You listen to what is pawned off on us these days as "Christian" music and you have to wonder.
You wonder where the visionaries are. Not the vision of where "their" music is heading, but those who caught a vision of God Himself, and then translated it into an album. The voices of prophets. I was a sophomore in high school when I got a copy of Keith Green's "No Compromise" record and from the very first day I listened to it, I was changed forever. He wasn't the greatest vocalist and once in a while his songwriting skills were mediocre. But this was a guy who couldn't give two cents about "giving a performance" the way praise and worship singers do now. He would have sung from behind a curtain. It was about changing a life, not creating a mood. Mood making is what lounge singers do.
Where is the current Andrae Crouch, who could move you to repentance and then to joy in a two hour concert? Where are the Stonehill's and the Dallas Holm's? Who will be the next Mullins?
It has long been said that the hymnbook is a reflection of the pulpit. This is true.

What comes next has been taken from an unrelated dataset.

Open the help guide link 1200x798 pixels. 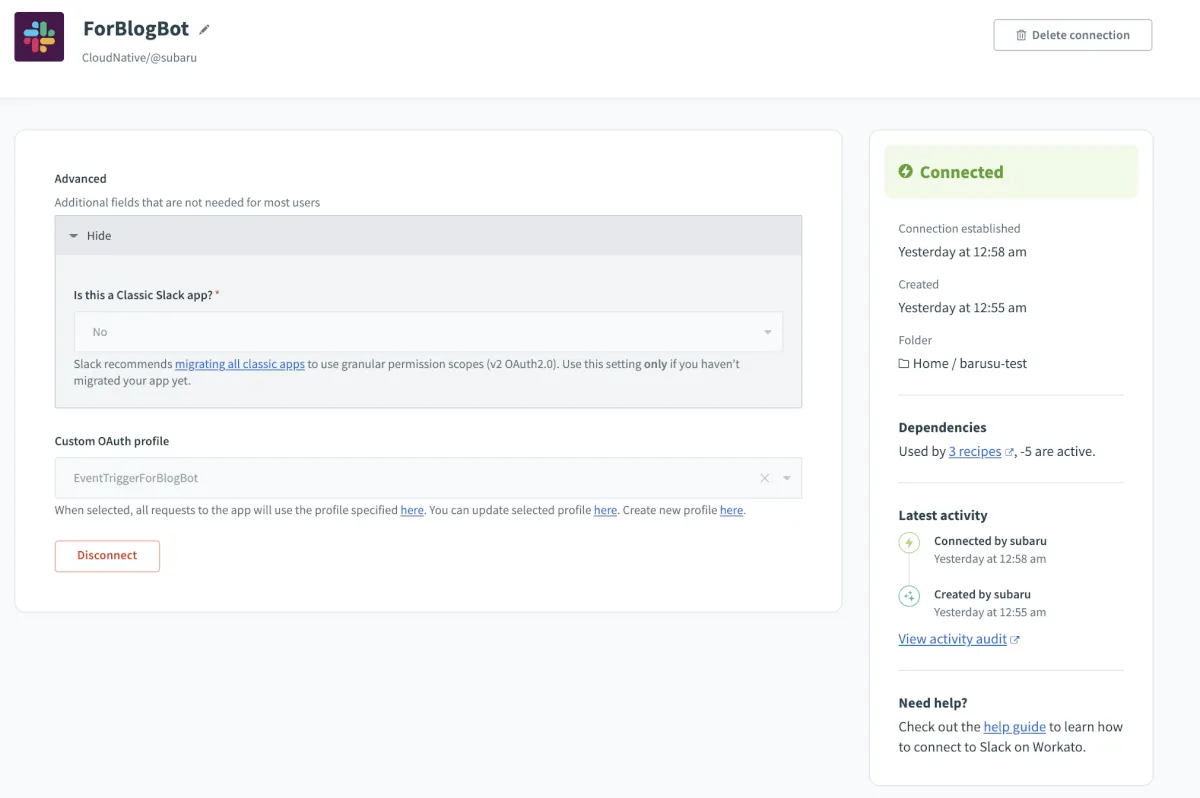(x=1014, y=727)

As pastors have moved away from speaking actively about sin and right and wrong and softened the message in an effort to draw bigger crowds, the music has reflected the move.
Where the original Jesus Movement was "Come as you are, but you will change" now it is "Come as you are and hey...God loves you as you are and there is no need to ever change..." And the music reflects this. The old songs sound old and dated to so many today because the theology behind them is gone from the hearts of so many. Why sing of "Amazing Grace" when nobody ever thinks they were "a wretch?" Why sing "Just as I Am" from a mindset of repentance when you're being told that "Just as you are" is all you'll ever need to be? Why sing of salvation when an idiot like Gungor denies Genesis being literal, and Vickie Beeching openly embraces heresy and is celebrated for it? "A literal Genesis? That's so "Fundie," I mean that's where sin entered the world, maybe that never actually happened, and since I don't believe in the book that first described sin, why write songs about the existence of sin or the damage it does? I'll write another song about the God who is only slightly less mild than Mr. Rogers."
Nobody will be saying what I'm saying in the churches where these artists attend this morning. And so they'll keep writing this pablum and another generation will go on without ever experiencing what it feels like to lay awake all night, listening to a REAL Christian album on your headphones and being changed forever.
Hearing about the murder of the unborn or the billion starving people or the need for righteous living. Instead they'll just hear yet another "Christian Hottie" groaning about how much she loves Jesus...almost like she loves her boyfriend. Or some barely- manly hipster worship writer talking about how he is God's best friend and how hard life gets whenever he spills his Starbucks on his scarf and it gets on his skinny jeans.
We'll know we have a revival starting when we start hearing it in the music.